------ EXTRAIT ------

Dans un autre domaine, le projet de loi Climat et résilience traitera de l'encadrement de la publicité, notamment pour les produits émetteurs de gaz à effet de serre. Ces publicités sont sources de financement pour les médias ; comment s'engager résolument dans une voie de progrès pour l'environnement tout en prenant en compte les inquiétudes exprimées par les entreprises de médias ?
Le travail que vous avez mené, madame Calvez, sur la place des femmes dans les médias est une source d'inspiration pour la politique que je veux mener dans ce cadre et nous mettrons en œuvre presque intégralement, je vous l'ai dit, les propositions contenues dans votre rapport.
La Maison du Peuple à Clichy, classée monument historique, est effectivement emblématique de l'architecture du XXe siècle, dont j'ai dit mon intention de la valoriser. Nous nous sommes opposés récemment à un projet immobilier qui n'était pas inintéressant mais qui, portant atteinte à l'intégrité du bâtiment, n'était pas recevable. L'immeuble est dans un état préoccupant, le temps presse, et j'ai bon espoir que nous trouvions une autre solution avec le maire de Clichy. Une réunion a eu lieu cette semaine avec le maire, le préfet et le directeur régional des affaires culturelles pour examiner une nouvelle proposition de restauration de ce monument. Nous ne pouvons rien faire seuls, mais l'État prendra sa part du financement des études et d'une partie de la restauration et il apportera son expertise dans le respect dû à ce monument historique.
Un travail a été engagé lors d'une réunion, le 18 décembre dernier, avec Mme Pompili et les membres de la Convention citoyenne, en vue de l'élaboration avec les médias d'un « contrat climat ». Une nouvelle réunion aura lieu cette semaine pour discuter des engagements à venir, qui pourraient se traduire par le développement de la diffusion de programmes de sensibilisation aux enjeux de la transition écologique et le renforcement de la diffusion de publicité pour des produits écoresponsables. L'attente sociétale est forte. Les médias ont montré un volontarisme qu'il faut saluer, mais des engagements tangibles et à la hauteur des enjeux sont nécessaires : sans engagements volontaires, des mesures coercitives seront prises, ils le savent.

------ JEU DE DONNÉES ------

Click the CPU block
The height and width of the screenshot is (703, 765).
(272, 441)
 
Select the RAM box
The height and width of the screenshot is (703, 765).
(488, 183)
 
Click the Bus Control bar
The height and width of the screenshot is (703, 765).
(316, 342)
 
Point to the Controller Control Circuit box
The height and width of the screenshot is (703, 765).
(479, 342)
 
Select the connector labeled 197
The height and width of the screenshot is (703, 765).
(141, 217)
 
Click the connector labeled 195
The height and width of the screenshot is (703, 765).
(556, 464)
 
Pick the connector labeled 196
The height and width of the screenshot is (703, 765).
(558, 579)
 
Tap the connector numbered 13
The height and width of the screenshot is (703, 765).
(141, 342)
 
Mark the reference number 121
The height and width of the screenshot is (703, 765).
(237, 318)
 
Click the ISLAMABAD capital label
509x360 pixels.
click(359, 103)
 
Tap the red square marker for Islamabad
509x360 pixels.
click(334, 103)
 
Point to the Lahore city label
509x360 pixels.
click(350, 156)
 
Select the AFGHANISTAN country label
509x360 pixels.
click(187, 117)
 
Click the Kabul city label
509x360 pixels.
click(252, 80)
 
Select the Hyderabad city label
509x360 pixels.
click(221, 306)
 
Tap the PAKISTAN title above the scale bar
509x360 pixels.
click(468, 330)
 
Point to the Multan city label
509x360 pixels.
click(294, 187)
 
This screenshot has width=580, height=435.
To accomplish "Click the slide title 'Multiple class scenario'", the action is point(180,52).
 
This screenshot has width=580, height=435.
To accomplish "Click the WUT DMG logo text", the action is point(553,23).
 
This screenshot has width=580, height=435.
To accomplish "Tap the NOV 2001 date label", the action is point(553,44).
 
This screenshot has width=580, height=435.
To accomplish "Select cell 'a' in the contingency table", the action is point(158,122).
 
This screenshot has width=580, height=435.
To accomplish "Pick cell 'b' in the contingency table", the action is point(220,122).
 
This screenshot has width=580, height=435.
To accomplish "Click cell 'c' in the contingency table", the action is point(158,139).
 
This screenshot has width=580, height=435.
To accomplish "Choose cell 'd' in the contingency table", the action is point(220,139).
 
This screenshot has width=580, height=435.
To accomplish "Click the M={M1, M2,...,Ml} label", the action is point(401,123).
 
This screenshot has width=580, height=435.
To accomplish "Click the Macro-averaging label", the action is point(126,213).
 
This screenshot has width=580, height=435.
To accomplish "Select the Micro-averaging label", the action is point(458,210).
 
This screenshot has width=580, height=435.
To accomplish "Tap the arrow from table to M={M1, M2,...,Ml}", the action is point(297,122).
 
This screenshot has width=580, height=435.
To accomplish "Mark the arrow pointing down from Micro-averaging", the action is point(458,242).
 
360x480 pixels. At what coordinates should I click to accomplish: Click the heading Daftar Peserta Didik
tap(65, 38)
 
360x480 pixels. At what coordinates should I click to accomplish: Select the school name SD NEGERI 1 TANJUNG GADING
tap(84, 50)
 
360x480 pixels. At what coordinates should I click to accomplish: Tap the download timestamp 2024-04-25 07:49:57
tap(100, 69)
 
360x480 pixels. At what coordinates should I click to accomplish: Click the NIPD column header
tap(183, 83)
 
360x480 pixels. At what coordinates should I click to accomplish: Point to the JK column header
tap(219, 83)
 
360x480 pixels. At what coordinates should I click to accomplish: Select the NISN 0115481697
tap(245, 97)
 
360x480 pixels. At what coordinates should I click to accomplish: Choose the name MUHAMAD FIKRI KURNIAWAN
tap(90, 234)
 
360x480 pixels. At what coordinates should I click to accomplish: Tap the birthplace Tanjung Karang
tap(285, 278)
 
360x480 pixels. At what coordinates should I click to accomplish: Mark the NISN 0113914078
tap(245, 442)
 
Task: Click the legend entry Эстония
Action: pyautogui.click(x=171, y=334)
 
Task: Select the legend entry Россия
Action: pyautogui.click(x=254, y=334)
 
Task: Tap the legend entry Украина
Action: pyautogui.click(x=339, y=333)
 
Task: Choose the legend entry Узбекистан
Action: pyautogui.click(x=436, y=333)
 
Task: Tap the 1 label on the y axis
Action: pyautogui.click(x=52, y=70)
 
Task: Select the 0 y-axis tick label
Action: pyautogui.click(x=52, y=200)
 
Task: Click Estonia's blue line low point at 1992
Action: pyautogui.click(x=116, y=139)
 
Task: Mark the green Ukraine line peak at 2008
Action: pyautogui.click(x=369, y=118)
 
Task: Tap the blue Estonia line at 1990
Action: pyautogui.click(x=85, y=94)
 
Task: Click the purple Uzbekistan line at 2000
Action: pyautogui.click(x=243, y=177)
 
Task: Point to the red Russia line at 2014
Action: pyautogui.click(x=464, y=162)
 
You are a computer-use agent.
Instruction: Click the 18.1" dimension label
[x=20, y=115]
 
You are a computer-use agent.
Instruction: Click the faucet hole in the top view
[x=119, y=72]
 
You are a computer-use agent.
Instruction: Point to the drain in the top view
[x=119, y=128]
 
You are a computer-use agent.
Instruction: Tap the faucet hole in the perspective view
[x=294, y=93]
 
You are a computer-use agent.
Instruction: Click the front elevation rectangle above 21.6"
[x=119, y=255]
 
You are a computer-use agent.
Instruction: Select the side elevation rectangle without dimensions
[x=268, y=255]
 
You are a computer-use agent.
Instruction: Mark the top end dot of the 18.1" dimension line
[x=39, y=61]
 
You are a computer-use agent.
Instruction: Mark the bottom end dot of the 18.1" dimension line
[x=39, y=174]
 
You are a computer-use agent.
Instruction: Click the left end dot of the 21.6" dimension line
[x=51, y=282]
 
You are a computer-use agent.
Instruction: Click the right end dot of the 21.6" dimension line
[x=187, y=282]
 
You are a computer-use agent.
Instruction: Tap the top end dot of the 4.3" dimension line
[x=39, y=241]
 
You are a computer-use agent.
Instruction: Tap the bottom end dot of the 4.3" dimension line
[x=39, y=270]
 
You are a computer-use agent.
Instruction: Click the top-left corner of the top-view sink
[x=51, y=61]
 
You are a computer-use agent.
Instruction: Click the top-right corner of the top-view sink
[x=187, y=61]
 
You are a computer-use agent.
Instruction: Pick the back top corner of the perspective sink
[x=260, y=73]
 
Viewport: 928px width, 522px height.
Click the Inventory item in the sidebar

------

Pouvez-vous restituer mot pour mot le passage de l'extrait qui commence par « Dans un autre » et se poursuit jusqu'à « dans votre rapport. » inclus ?

Dans un autre domaine, le projet de loi Climat et résilience traitera de l'encadrement de la publicité, notamment pour les produits émetteurs de gaz à effet de serre. Ces publicités sont sources de financement pour les médias ; comment s'engager résolument dans une voie de progrès pour l'environnement tout en prenant en compte les inquiétudes exprimées par les entreprises de médias ?
Le travail que vous avez mené, madame Calvez, sur la place des femmes dans les médias est une source d'inspiration pour la politique que je veux mener dans ce cadre et nous mettrons en œuvre presque intégralement, je vous l'ai dit, les propositions contenues dans votre rapport.